Each movement is scored on a scale from 0- “Not performed" to 10-"excellent", which creates an overall score for the test. Each level requires a certain test score to move up to the next level, and each test is timed for a specific level and the size of the arena."

Dressage Arenas

The small dressage arena is 20x40 meters with the letters of A, F, B, M, C, H, E & K, and the large arena is 20x60 meters with the letters of A, F, P, B, R, M, C, H, S, E, V & K. When you sign up for your dressage test be mindful of what size ring you will be performing your test in so that you are practicing with the right letters and size. The letters are important as they tell you where your test will change directionally or change to a different gait. As you get into higher levels of your tests there will be even more challenging gaits and movements that will be required of you and your horse.

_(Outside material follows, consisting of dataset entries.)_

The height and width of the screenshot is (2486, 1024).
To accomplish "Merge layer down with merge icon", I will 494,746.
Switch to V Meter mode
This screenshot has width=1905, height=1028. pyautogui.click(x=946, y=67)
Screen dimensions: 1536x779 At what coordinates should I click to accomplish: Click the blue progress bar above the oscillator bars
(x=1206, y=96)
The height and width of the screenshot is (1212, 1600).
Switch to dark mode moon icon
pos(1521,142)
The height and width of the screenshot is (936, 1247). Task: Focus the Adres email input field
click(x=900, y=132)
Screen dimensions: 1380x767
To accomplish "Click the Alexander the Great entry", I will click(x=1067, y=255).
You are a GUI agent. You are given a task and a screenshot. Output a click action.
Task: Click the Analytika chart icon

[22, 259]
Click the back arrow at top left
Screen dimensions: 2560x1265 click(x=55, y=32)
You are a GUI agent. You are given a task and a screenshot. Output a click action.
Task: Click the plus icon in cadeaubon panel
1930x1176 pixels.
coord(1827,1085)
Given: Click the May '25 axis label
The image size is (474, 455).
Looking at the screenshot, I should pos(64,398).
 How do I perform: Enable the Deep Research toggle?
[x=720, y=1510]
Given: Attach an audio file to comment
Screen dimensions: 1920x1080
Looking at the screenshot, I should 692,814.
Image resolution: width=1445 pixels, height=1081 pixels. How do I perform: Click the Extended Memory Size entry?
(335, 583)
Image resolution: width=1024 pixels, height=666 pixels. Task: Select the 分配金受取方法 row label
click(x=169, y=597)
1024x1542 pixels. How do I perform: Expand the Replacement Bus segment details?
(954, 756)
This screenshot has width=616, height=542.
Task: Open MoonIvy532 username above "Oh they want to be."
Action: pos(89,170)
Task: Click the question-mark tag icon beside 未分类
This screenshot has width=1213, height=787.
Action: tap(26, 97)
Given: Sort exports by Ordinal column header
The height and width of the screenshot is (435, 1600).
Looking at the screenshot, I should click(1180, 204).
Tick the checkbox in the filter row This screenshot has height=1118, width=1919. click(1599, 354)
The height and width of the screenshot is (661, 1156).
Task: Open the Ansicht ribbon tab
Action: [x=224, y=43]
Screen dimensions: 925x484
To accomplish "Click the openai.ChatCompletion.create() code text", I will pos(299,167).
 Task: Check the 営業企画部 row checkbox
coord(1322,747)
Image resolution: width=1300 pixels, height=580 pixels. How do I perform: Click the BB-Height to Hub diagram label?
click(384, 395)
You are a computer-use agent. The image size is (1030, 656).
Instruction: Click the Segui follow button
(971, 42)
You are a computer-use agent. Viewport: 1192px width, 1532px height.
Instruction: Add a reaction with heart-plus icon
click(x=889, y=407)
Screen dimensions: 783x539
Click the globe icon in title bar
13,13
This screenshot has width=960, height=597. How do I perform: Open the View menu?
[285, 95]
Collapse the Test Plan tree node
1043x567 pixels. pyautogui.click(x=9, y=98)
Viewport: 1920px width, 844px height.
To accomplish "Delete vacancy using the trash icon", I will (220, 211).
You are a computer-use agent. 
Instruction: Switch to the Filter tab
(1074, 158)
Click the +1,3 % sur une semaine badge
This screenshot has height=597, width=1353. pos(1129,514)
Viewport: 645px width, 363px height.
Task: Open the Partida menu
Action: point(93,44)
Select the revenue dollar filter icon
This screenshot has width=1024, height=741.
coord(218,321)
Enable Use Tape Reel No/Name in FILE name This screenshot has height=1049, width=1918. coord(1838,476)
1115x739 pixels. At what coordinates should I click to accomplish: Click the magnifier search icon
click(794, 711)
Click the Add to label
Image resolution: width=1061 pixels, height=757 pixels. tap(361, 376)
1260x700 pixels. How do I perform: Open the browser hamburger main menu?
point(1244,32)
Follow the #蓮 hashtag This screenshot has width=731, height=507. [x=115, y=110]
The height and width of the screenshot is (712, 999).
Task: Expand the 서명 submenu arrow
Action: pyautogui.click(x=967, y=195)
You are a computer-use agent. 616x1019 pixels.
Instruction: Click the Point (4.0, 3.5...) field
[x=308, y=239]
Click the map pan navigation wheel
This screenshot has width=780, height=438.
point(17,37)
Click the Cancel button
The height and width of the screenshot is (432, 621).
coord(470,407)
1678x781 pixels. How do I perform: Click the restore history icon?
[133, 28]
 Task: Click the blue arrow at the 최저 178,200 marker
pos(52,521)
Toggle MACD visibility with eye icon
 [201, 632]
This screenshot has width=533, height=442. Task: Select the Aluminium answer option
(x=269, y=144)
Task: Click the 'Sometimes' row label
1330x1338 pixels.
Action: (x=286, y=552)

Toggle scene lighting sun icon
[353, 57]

Since dressage is all about acknowledging your schooling, judges will give you your test sheet so you know what you have to work on before you go to your next test. As you might expect, hard work dedication, and practice will pay off, not only with a particular dressage test, but in your everyday riding and enjoyment of your partner. You can read up on the rules and regulations on the WDAA's website and get in the saddle!